“I don’t believe anything coming out of mainstream media anymore. I don’t believe anything they say. And the problem here is if they ever do say something true, nobody’s going to believe them – because their track record is so bad.”
– Trump supporter, August 2, 2018.
Not quite what the mainstream media had in mind when they introduced the term ‘fake news’ all those months, now years, ago, as a phrase weaponized against their opponents.
Or, maybe it was what they had in mind …
Last week, plans were announced for a new Google business venture in China – the creation of a new Google search engine for the country with the censorship desired by the Chinese government built into the system. It has been in the works for years and is expected to launch sometime in the next six to nine months.
I guess “announced” is probably not the right term for it. This was not, ironically when we talk about censorship, something revealed by mainstream media, or even from the offices of Google. Instead, information about the project was leaked and reported by The Intercept.
Google, the third largest company in the world by market value, already avoids paying taxes. They are a company besieged by discrimination lawsuits from former employees, workplace harassment controversies, and diversity issues.
Now, under the beautiful California sunshine, they develop an explicit tool of oppression, a tool designed specifically to restrict free speech and expression, designed specifically to empower the authoritarian regime of one of the most powerful countries on earth to further trample human rights.

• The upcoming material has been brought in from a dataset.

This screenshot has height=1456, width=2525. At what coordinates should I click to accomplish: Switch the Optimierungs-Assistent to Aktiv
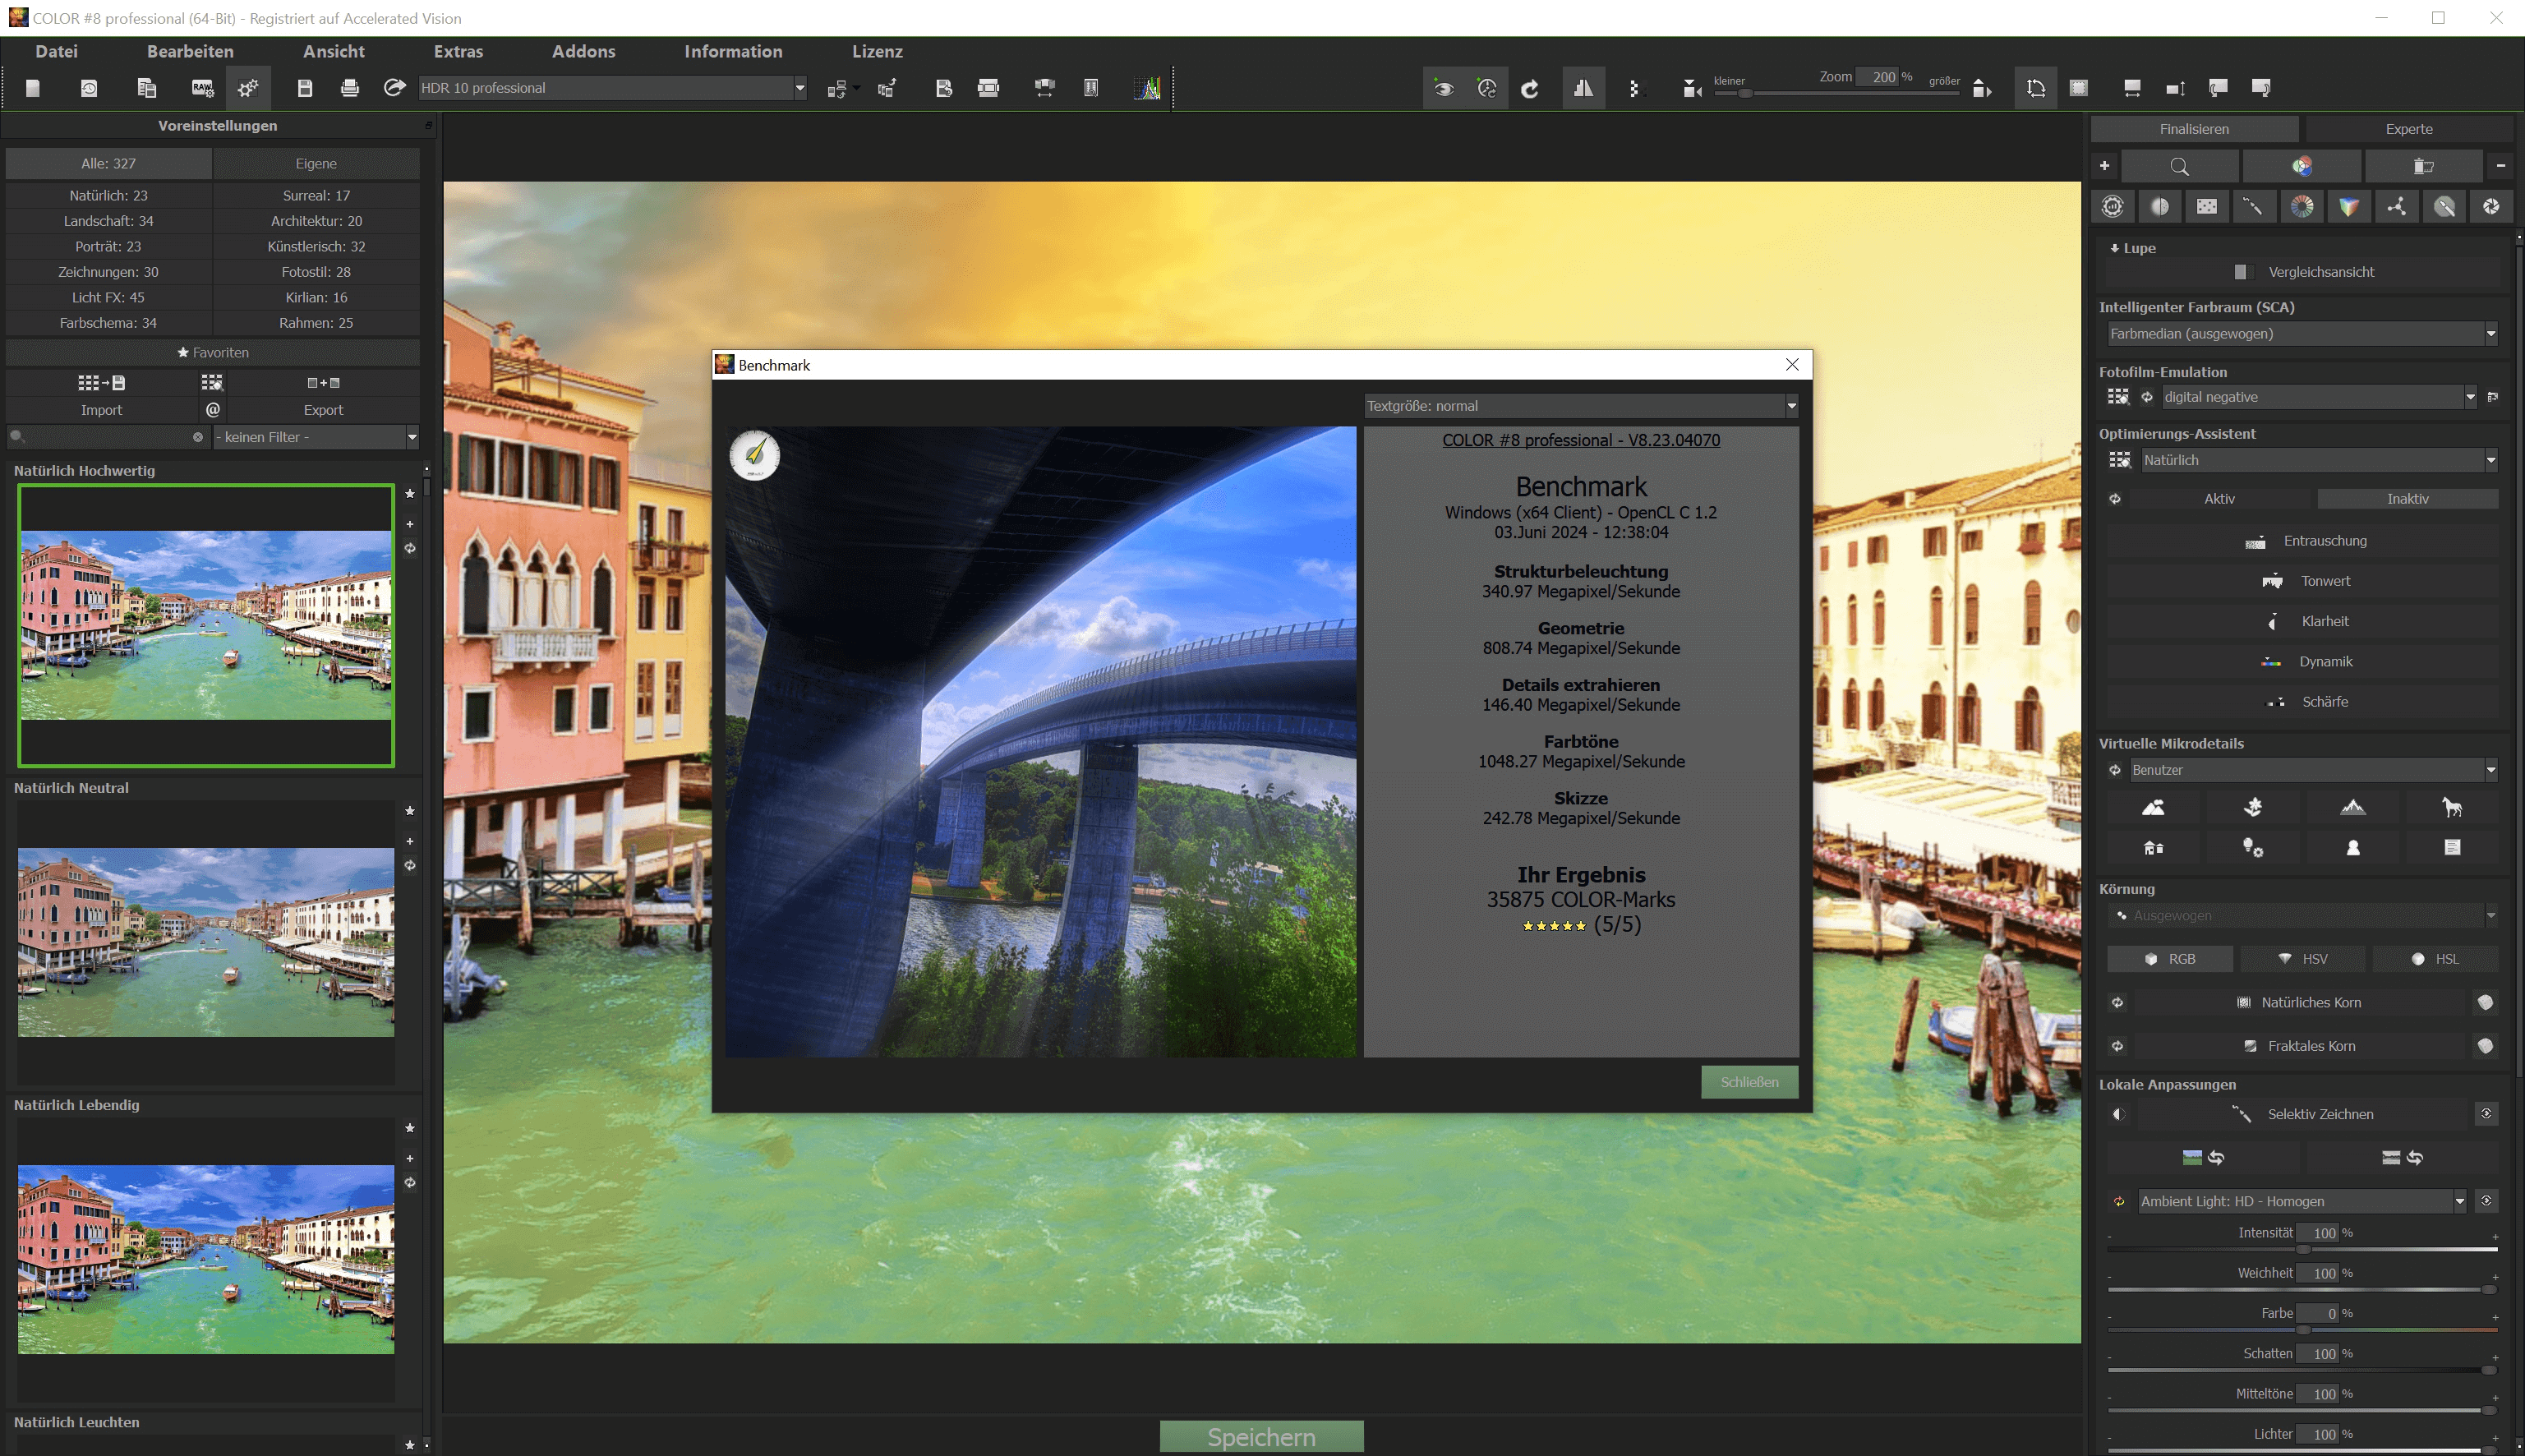2220,498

As fate would have it, the United States – as in, Google’s home country – is also one of the most powerful nations on earth, perhaps the most. It also happens that censorship is becoming a major issue in this country, as in China.
Consider the Trump supporter who believes the mainstream media to be, in the words of the President, “fake, fake, disgusting news.”
Then consider that they are not necessarily wrong – mainstream journalistic standards falling to the point where they appear a pantomime of themselves – and they are certainly not alone. According to recent studies, more than 3-in-4 Americans believe “traditional major TV and newspaper media outlets report “fake news” and barely 40% of Americans have even a “fair amount” of trust in “mass media.”
Consider Facebook’s recent reveal of its “secret rules for censoring posts.”
Consider the controversy over Twitter allegedly “limit[ing] or delete[ing] posts or entire user accounts.”
Consider Youtube’s long and expanding history with censorship.
Consider certain websites, deplorable as they may be, getting “kicked off the internet.”
Consider reports that “free speech at American universities is under threat.”
What happens when mainstream media is “fake” and/or untrustworthy, and alternative hubs of information are increasingly censored?
Whether of your enemy or your friend, the parameters of censorship are being tested aggressively in the United States.
When McDonald’s introduced Chicken McNuggets in 1981, they didn’t do so in every one of their stores from the start. They tested the product first in Tennessee, and, after breaking all sales records, released McNuggets globally in 1983.
I wouldn’t necessarily look at Google’s new censorship-included search engine as just another thing ‘crazy ol’ China’ is doing. Think of it more as a product being introduced in a receptive test market before wider export to your neighborhood and mine.
I could really go for some Chicken McNuggets right now though.